Like a gated community, the HNW community is often surrounded by barriers to entry. You often need to buy a house in the right area, send your children to the right school or get into the right private club. All these come with stiff price tags. Developing an interest in wine can be a shortcut, because wine is a crossover category.
Here’s the secret: People who have a passion are often eager to share it with fellow enthusiasts. Why? Because they each understand what the other is talking about! They also have the “teacher gene,” meaning they are willing to share information with those having a sincere desire to learn.

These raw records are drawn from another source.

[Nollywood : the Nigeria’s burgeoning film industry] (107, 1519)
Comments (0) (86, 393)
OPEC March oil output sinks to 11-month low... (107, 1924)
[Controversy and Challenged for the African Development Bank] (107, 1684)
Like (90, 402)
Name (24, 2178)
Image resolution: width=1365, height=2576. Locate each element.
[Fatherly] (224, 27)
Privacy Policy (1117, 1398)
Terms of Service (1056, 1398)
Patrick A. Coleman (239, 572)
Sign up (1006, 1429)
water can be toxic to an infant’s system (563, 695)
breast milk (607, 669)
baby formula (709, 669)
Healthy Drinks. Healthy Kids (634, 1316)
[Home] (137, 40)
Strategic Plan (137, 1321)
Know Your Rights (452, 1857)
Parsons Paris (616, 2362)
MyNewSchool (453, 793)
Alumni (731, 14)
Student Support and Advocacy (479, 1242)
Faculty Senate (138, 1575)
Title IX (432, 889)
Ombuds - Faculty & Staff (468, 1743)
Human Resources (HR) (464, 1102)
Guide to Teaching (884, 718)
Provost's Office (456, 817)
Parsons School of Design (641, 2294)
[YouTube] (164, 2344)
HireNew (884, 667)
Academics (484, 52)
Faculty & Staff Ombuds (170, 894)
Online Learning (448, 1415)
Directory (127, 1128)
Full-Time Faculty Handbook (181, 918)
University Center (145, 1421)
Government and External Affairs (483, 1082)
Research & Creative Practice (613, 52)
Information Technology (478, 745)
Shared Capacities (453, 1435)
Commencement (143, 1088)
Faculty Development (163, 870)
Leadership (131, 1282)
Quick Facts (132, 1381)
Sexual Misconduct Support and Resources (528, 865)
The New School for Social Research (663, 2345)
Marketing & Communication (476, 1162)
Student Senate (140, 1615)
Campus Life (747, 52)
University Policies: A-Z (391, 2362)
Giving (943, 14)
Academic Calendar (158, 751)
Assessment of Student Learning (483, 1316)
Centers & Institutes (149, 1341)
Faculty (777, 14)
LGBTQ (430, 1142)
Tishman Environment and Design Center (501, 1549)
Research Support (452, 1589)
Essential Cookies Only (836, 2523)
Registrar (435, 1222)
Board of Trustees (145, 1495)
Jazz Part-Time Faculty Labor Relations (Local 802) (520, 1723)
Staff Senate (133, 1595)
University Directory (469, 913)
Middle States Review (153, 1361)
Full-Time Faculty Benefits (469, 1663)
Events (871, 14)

You need to buy into the following logic: People do business with people they like. If you can get into the world of local wine enthusiasts, you can develop personal relationships that might lead to business.
Here are ten ways you can crack into this market segment.
- Talk with your clients. Find out who are the serious wine fans. Sit down with each. Get them talking about their hobby. You have an interest and would like to learn more about fine wine. What do they suggest?
- Find a good wine merchant. Once you know what wine region or grape type is your favorite, connect with your local wine merchant and let them teach you. A generally accepted principal is three things are required to learn about wine: A bottle, a corkscrew and a glass. Buy what they suggest and give them feedback. You want them as an ally.
- Attend classes. Your local wine merchant can direct you to serious classes designed for people seeking to enter the industry or improve their personal knowledge. This should give you the opportunity to meet fellow enthusiasts.
- Ask about local wine clubs. You’ve developed a good relationship with your wine shop. You’ve gone to school. Now it’s known you are serious. Ask the wine shop if there are local clubs around. Can they give you an introduction? Be a silent student who is eager to learn. These clubs may have big personalities involved.
- Attend wine tastings. The club you joined and the store where you shop may organize tastings. Sometimes it’s an informal setup in the store where a winemaker pours tastes of their own wine. Other times it’s at a separate location, either setup like a trade show or a classroom where wines are placed in front of you. You are meeting like minded individuals. With luck, some of your wine loving clients are present.
- Try out new wine bars in town. Suggest this as an activity for one wine loving client at a time. Suggest they invite along a fellow wine fan. Establish everyone pays their own way. Sounds almost like a client/prospect dinner!
- Organize your own wine tastings as client events. Start off by having a long talk with your Compliance manager. Assuming it’s OK, structure an event setup classroom style at an offsite location. Get a wine professional to choose the wines and conduct the class. Invite your wine loving clients to attend. Ask them to bring a guest. Your wine shop owner might agree to be your expert.
- Read the Wine Spectator. Also Wine Advocate. Read Decanter too. These are the major publications. Everyone reads them and has an opinion about their reviews. You want to learn how to speak the language with them.
- Consider attending the big wine events. The Wine Spectator organizes the New York Wine Experience, now in it’s 40th year. It’s been described as “Comicon for wine.” Enough said. The three day event is very expensive, but you can buy tickets that only get you admission to the Grand Tasting. I went this year. The tickets were $ 500 for the two hour event, but they had 200+ wineries, many famous, each pouring one wine. It gives you something to talk about.
- Entertain with wine at home. Now you’ve established credentials. You can cultivate people by inviting them over for dinner, lunch, picnics or tastings. You get to know them, they get to like you. People do business with people they like.
Unlike many other HNW interests, wine appreciation is a HNW pursuit with comparatively low barriers to entry.